Geschichten

Donnerstag, 22. Dezember 2011

Der Weihnachtskaktus von Evelyn Sperber-Hummel



Er sammelte Kakteen. Rundliche und schlanke, solche, die sich kugelig aufblähten, und solche, die sich bezarr verzweigten. Manche blühten. Andere verzichteten auf jeglichen Schmuck und begnügten sich damit, ihre prallen Körper und Glieder in die Luft zu strecken. Mit den Jahren war eine hübsche Sammlung zusammengekommen. Uwe pflegte seine Schützlinge liebevoll. Und er freute sich jedesmal, wenn er ein weiteres Exemplar für seine stachelige Gesellschaft geschenkt bekam.
„Der Junge macht mir Sorgen“, meinte der Vater eines Tages. Für einen 14jährigen Buben erschien ihm sein Sohn viel zu still. Wenn er wenigstens Briefmarken gesammelt hätte. Uwes Vater hatte in seiner Kindheit Fußball gespielt und auch sonst richtige Jungensachen getrieben. Es enttäuschte ihn, daß ausgerechnet sein Sohn so gänzlich aus der Reihe schlug.
„Laß ihn doch“, beschwichtigte die Mutter den Vater, wenn er sich gar zu sehr über den "Blumenboy“, wie er Uwe zu nennen pflegte, aufregte. „Laß ihn doch.

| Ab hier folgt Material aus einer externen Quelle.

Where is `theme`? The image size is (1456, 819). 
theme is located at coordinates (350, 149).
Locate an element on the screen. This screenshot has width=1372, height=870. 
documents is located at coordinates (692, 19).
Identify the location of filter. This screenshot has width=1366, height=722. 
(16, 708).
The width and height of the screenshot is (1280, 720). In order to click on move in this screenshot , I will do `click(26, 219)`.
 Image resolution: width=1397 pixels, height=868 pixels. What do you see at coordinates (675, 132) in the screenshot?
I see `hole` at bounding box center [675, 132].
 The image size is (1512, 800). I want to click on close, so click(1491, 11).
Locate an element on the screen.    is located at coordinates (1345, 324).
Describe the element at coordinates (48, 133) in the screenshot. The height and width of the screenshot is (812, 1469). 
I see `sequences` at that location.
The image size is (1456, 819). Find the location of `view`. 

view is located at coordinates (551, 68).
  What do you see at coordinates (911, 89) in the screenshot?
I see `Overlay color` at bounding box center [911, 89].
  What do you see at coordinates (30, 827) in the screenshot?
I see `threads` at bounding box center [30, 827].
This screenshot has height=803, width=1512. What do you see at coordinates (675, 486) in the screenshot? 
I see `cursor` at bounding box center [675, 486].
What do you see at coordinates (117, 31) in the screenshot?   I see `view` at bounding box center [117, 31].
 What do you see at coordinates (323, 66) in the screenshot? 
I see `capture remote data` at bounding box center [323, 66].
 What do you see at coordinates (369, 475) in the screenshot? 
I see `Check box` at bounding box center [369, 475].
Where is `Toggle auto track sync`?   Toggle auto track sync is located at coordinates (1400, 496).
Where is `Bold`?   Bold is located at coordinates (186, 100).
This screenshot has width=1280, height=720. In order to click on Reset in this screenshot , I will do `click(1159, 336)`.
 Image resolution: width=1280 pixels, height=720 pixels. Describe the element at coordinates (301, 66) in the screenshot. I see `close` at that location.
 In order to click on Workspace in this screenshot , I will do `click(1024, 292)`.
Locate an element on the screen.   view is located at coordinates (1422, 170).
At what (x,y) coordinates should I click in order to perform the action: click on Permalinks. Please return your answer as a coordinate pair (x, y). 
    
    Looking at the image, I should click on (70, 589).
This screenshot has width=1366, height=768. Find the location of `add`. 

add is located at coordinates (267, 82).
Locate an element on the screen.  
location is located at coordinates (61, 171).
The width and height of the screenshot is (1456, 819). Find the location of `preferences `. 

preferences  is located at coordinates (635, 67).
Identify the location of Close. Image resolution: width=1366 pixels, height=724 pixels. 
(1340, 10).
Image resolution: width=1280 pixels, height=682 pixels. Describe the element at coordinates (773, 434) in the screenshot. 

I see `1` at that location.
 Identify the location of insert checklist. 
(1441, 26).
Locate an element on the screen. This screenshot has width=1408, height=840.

Die Kakteen machen ihm Freude. Andere Kinder sitzen stundenlang vorm Fernsehapparat. Unser Uwe beschäftigt sich eben mit seinen Pflanzen. Das ist doch nicht schlimm.“
Meist gelang es ihr, den Vater zu besänftigen. „Ja, ja“, murmelte er dann, „du hast ja recht. Aber es wäre doch schön, wenn sich unser Uwe wie ein richtiger Junge benähme.“ Dabei seufzte er.
Die Jahre vergingen. Uwe bereitete den Eltern sonst keinerlei Probleme. In der Schule lief alles nach Plan. Er machte sein Abitur als Bester von der Klasse.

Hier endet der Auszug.